» **Directions**
Repeat all of the material exactly, with no line missing.

━━━━━━━━━━━━━━━━━━━━━━━━━━━━━━

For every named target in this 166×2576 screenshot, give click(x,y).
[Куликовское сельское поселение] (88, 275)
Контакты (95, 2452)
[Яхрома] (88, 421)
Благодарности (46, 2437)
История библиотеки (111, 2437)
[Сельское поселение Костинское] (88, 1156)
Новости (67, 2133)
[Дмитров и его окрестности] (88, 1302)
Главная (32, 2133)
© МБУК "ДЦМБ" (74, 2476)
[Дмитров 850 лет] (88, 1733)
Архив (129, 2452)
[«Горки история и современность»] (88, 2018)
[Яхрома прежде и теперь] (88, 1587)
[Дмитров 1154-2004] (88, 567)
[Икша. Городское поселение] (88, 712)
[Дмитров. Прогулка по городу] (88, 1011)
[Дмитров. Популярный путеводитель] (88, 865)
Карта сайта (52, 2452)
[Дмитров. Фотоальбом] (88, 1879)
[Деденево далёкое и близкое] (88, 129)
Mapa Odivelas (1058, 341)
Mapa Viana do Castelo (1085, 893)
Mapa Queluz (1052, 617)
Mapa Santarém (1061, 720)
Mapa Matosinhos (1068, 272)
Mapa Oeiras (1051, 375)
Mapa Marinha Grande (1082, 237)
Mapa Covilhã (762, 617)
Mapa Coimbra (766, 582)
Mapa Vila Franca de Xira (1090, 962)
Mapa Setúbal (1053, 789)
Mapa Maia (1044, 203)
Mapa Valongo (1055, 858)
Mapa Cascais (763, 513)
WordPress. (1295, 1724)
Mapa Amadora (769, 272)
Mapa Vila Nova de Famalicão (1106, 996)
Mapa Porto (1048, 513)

━━━━━━━━━━━━━━━━━━━━━━━━━━━━━━

» **Expected output**
For every named target in this 166×2576 screenshot, give click(x,y).
[Куликовское сельское поселение] (88, 275)
Контакты (95, 2452)
[Яхрома] (88, 421)
Благодарности (46, 2437)
История библиотеки (111, 2437)
[Сельское поселение Костинское] (88, 1156)
Новости (67, 2133)
[Дмитров и его окрестности] (88, 1302)
Главная (32, 2133)
© МБУК "ДЦМБ" (74, 2476)
[Дмитров 850 лет] (88, 1733)
Архив (129, 2452)
[«Горки история и современность»] (88, 2018)
[Яхрома прежде и теперь] (88, 1587)
[Дмитров 1154-2004] (88, 567)
[Икша. Городское поселение] (88, 712)
[Дмитров. Прогулка по городу] (88, 1011)
[Дмитров. Популярный путеводитель] (88, 865)
Карта сайта (52, 2452)
[Дмитров. Фотоальбом] (88, 1879)
[Деденево далёкое и близкое] (88, 129)
Mapa Odivelas (1058, 341)
Mapa Viana do Castelo (1085, 893)
Mapa Queluz (1052, 617)
Mapa Santarém (1061, 720)
Mapa Matosinhos (1068, 272)
Mapa Oeiras (1051, 375)
Mapa Marinha Grande (1082, 237)
Mapa Covilhã (762, 617)
Mapa Coimbra (766, 582)
Mapa Vila Franca de Xira (1090, 962)
Mapa Setúbal (1053, 789)
Mapa Maia (1044, 203)
Mapa Valongo (1055, 858)
Mapa Cascais (763, 513)
WordPress. (1295, 1724)
Mapa Amadora (769, 272)
Mapa Vila Nova de Famalicão (1106, 996)
Mapa Porto (1048, 513)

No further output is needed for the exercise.